今回読んだ「動物農場」は、1984年と比較されることが多いように思う。曰く、1984年よりは動物農場の方がオススメだ、等。
果たして、その通りだった。1984年は文量が多いし、雰囲気は暗澹で凄惨。そりゃあ独裁世界を描くディストピア小説なんだから当たり前なんだけど…w
一方で動物農場は、その名の通り動物たちが主役となる。ここにまず、児童文学のような敷居の低さを感じる。
動物が相互に意思疎通をし、中には読み書きを覚える動物までいる。ちょっとフィクションが入っているけど、それぞれの動物の特性は残るので、フィクションすぎることはない。
あくまで種族の異なる動物たちが団結して農場の自由を奪う。物語の冒頭はそのような感じ。
けれど自由を掴んだのも束の間、あらすじから予測できることではあるけど、農場の自由は少しずつ腐っていく。その様がテンポよく、サクサクと読めてしまう。文量も200ページと少量。(あらすじ含め)
以上の理由をもって、1984年よりは入門者向けだと感じた。
それぞれのモチーフは、
かな?
一番良かった箇所は、自由を奪われる側の動物の心理描写かもしれない。自分の感情、要望、観察を言葉にできない諦念がたまらなく上手く描かれている。

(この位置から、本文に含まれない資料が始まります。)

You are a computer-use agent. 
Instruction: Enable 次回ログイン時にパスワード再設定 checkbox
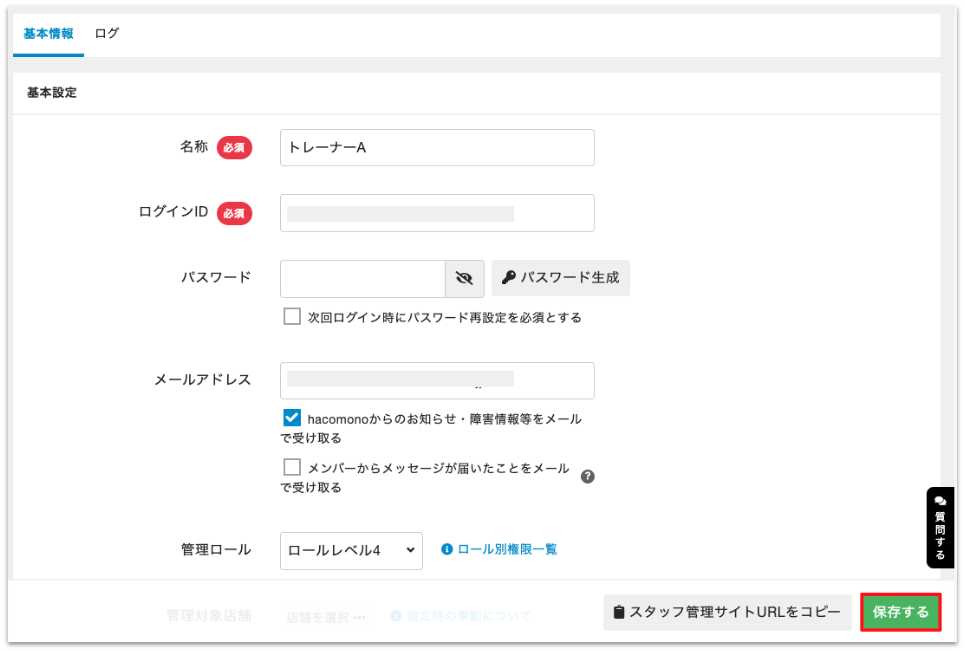click(x=292, y=317)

あらすじにも書いてあるけど、これはまさしく反抗心を失った市民そのもの。決して他人事ではなく、自戒の念を持たなければならない。(とは言え、1984年を読んでしまうと、果たして自分は最後まで声を上げ続けることができるんだろうか…と自信を打ち砕かれもするんだけど…w)
少なくとも、僕らは読み書きができる。書籍やインターネットを通じて、情報にアクセスすることができる。他者と自由に会話ができる。なんて自由だ!当たり前のようだけど、すっかり忘れていた。そしてこの自由は死守すべきなのだと強く実感した読書体験だった。